Hon Hai Precision Industry Co (鴻海精密), the world’s biggest contract electronics maker, will have its fair price riased at Citigroup on potential profit margin recovery, even though its sales last month fell short of market expectations.
“Growth will be driven, in our view, by an increasing outsourcing pie, market-share gains and cost reductions,” Citigroup Global Markets analyst Kevin Chang (張凱偉) wrote in a client note.
The US brokerage raised its target price for Hon Hai to NT$153, a 27.5 percent increase from its previous target price of NT$120 and a 42.3 percent increase over Hon Hai’s closing price of NT$107.5 on Friday.
But other analysts, including Morgan Stanley’s Jasmine Lu (呂智穎), cast doubt on further share-price gains, saying there were downside risks such as the company’s market share loss at its handset-making subsidiary, Foxconn International Holdings (富士康).
Hon Hai shares have risen by 67.45 percent since the beginning of the year, compared with a rise of 46.79 percent on the electronics sub-index and an increase of 41.34 percent on the benchmark TAIEX over the same period, data compiled by Taiwan Stock Exchange showed.
But compared with its share prices a year ago, Hon Hai shares have fallen 40.93 percent, bigger than falls in the electronics sub-index of 26.44 percent and the TAIEX’s 29.45 percent, stock exchange data showed.

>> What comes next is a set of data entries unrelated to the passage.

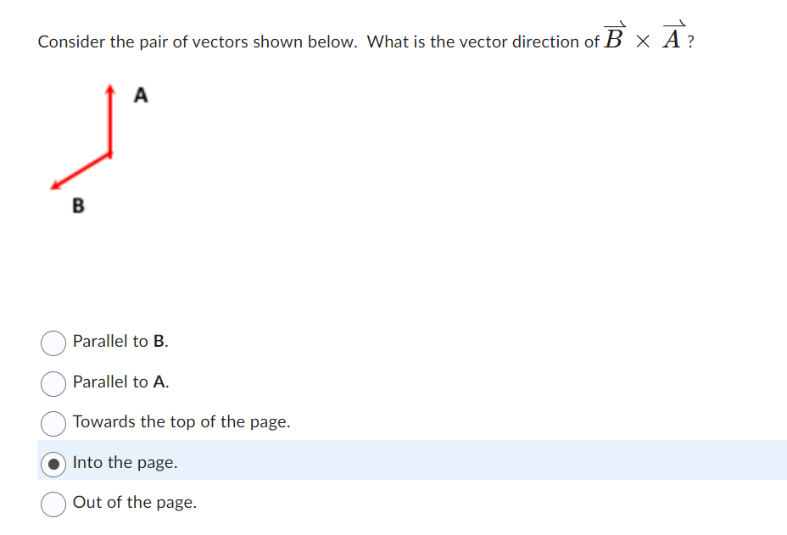This screenshot has width=787, height=535.
Task: Choose 'Out of the page.' answer option
Action: [53, 504]
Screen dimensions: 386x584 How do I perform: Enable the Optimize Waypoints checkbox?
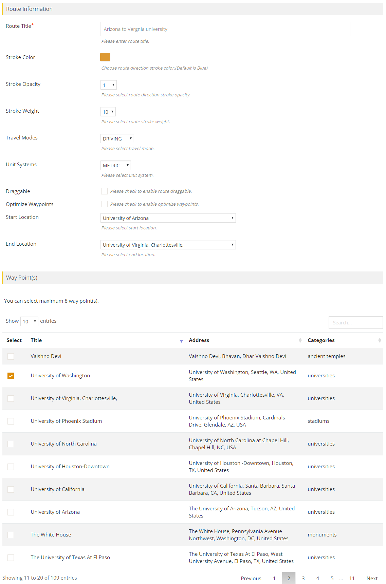tap(105, 204)
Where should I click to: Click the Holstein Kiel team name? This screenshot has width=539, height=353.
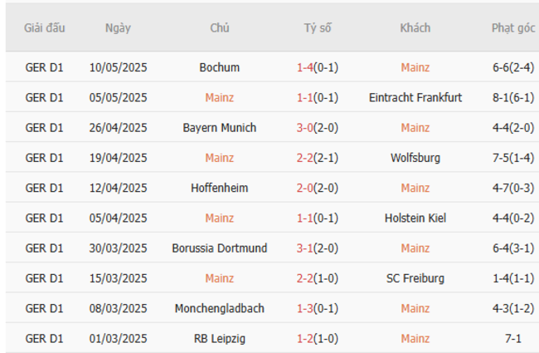415,218
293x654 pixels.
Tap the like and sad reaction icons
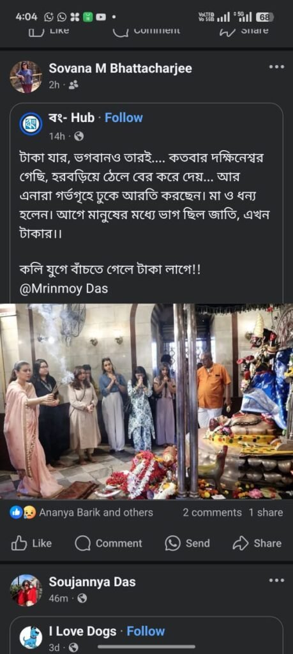point(23,512)
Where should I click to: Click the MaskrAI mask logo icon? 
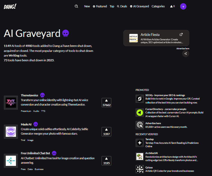tap(11, 132)
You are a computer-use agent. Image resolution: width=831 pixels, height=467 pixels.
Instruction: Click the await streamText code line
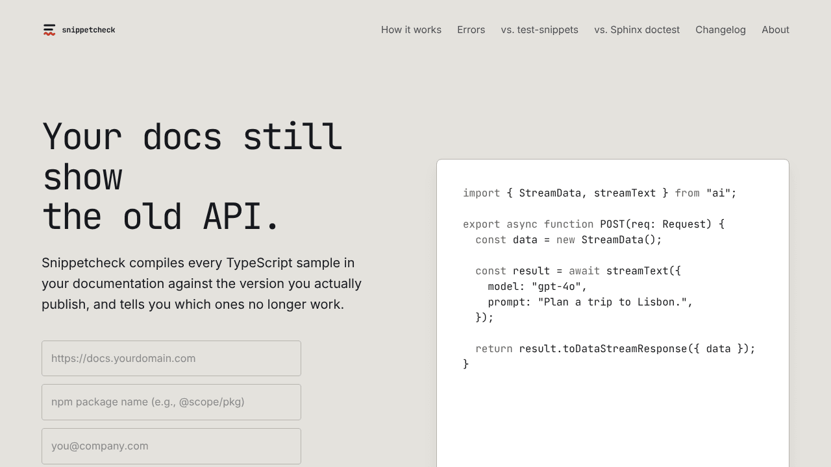(x=578, y=271)
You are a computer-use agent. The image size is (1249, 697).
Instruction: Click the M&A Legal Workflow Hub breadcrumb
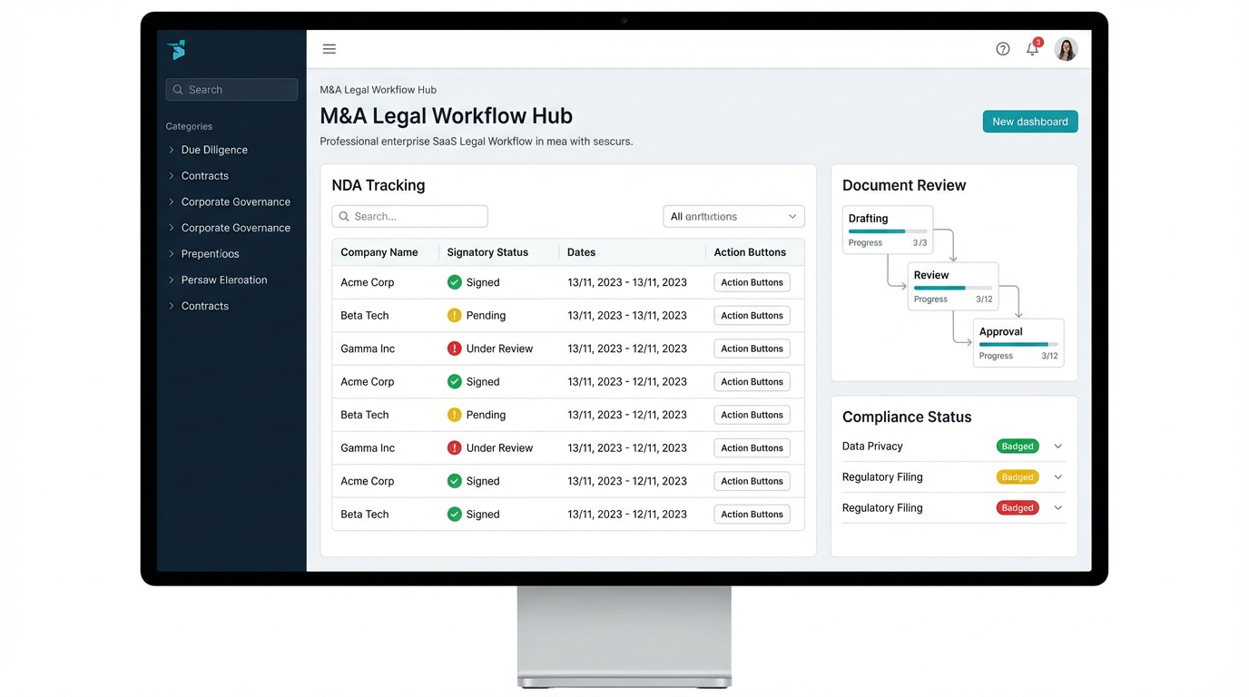click(x=378, y=89)
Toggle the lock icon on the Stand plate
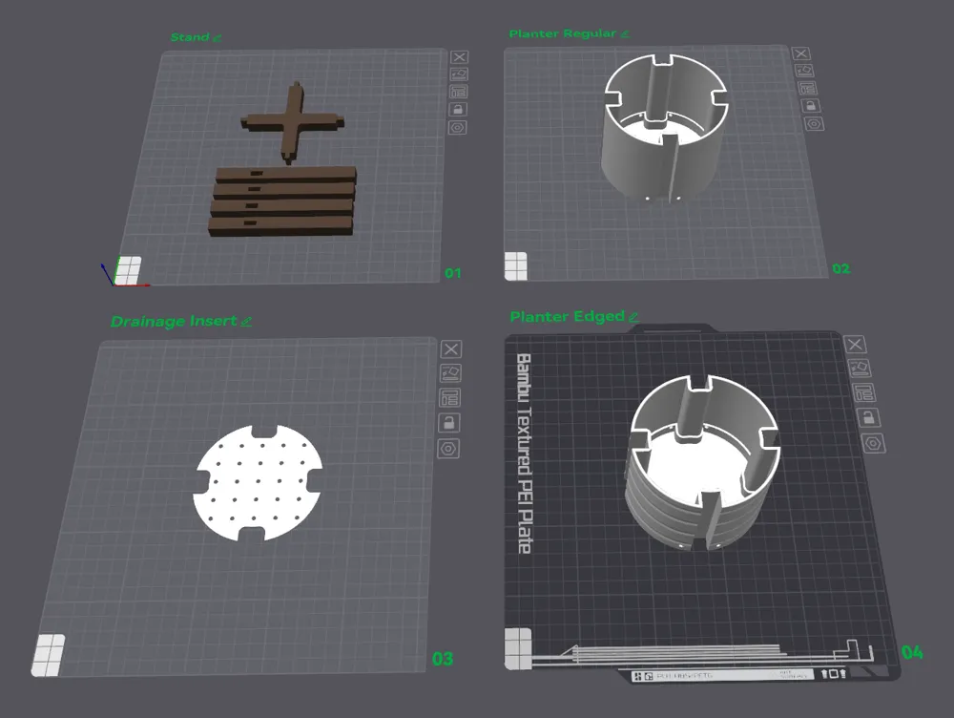Viewport: 954px width, 718px height. coord(458,110)
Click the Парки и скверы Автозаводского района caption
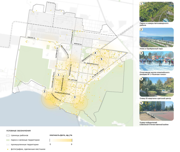The height and width of the screenshot is (152, 180). point(153,25)
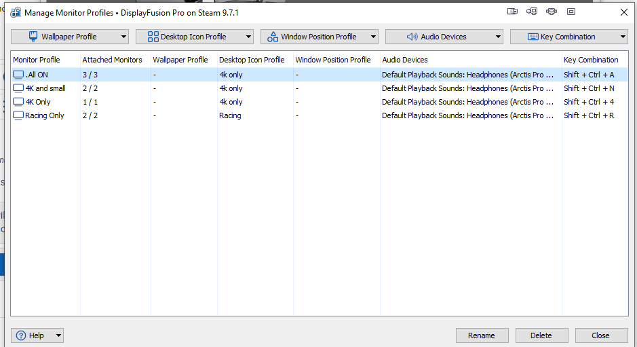Sort by the Attached Monitors column header
Image resolution: width=637 pixels, height=347 pixels.
112,60
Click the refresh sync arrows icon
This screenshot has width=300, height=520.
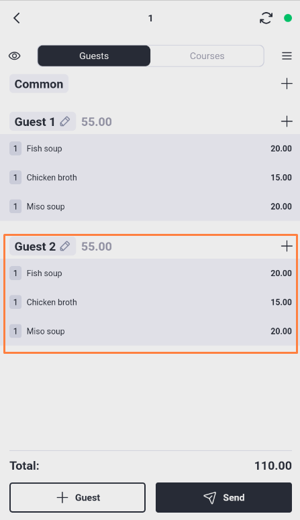[266, 18]
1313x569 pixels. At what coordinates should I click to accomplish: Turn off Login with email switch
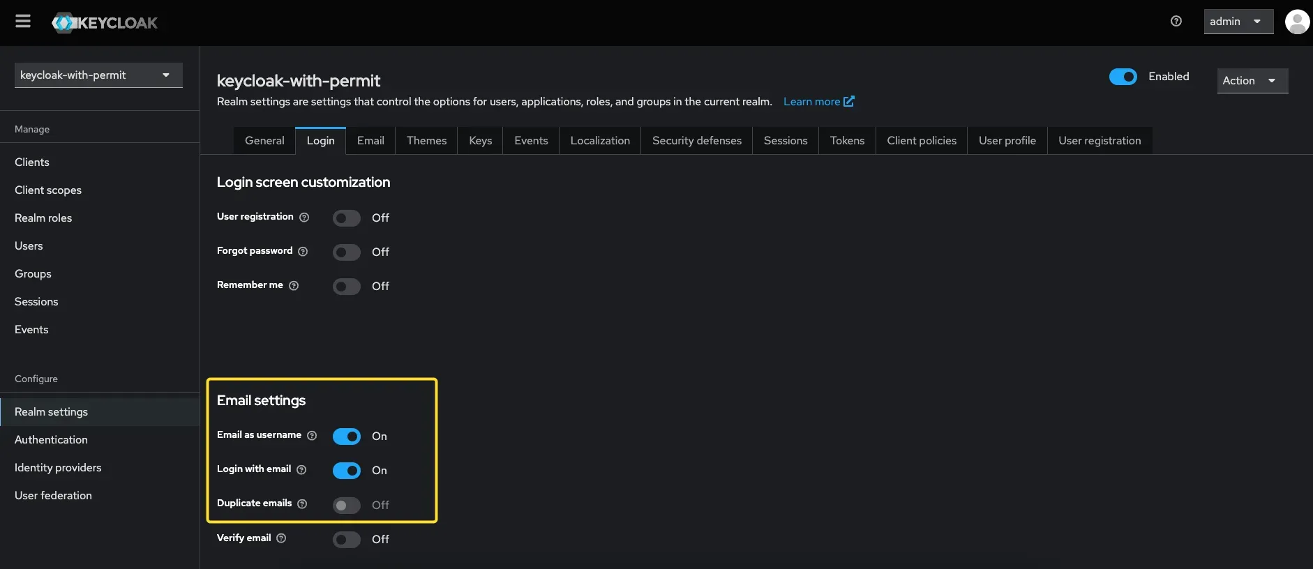click(346, 471)
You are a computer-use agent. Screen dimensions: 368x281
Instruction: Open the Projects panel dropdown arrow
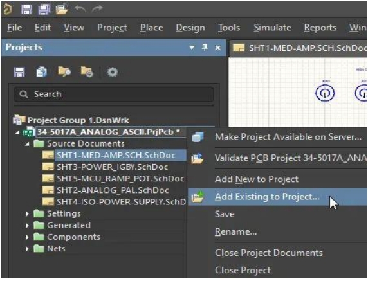(192, 48)

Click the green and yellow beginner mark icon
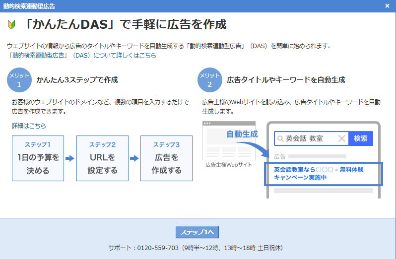(12, 25)
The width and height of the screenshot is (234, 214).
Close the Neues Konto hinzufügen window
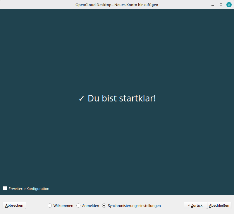[229, 5]
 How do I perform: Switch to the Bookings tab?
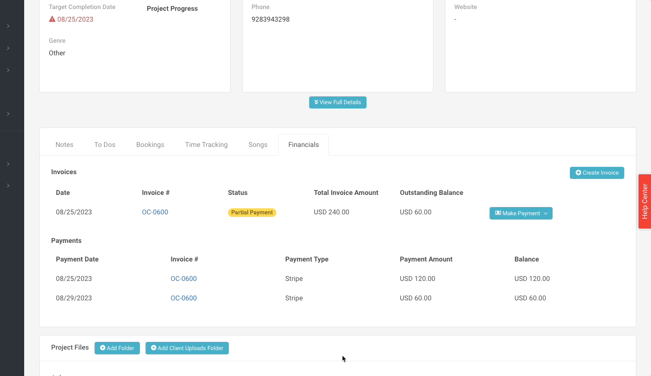(150, 144)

Hon Hai on Monday last week reported NT$94.41 billion (US$2.87 billion) in unconsolidated revenues last month, down 8.23 percent from the previous month and 8.22 percent from a year ago, because of slowing consumer electronics demand.
In the first four months of the year, revenues dropped 7.98 percent year-on-year to NT$372.41 billion, a company statement said.
But Citigroup said Hon Hai was expected to show strong earnings growth recovery because the company’s operating margin of 3.7 percent in the first quarter was in line with the brokerage’s estimate of 3.5 percent to 4 percent, and its gross margin of 9.5 percent in the quarter was also higher than levels in both the previous quarter and a year ago.
Because Hon Hai is expected to continue cost reductions to achieve savings of between NT$11 billion and NT$12 billion in the quarters ahead, along with its plan to add more component businesses next year to improve its product mix, the Tucheng (土城), Taipei County-based company is likely to see operating margin improve to 4.5 percent by the end of next year, Chang said.
Earnings per share, meanwhile, will increase by 19 percent year-on-year to NT$8.3 this year and by 21 percent to NT$10.2 next year, he said.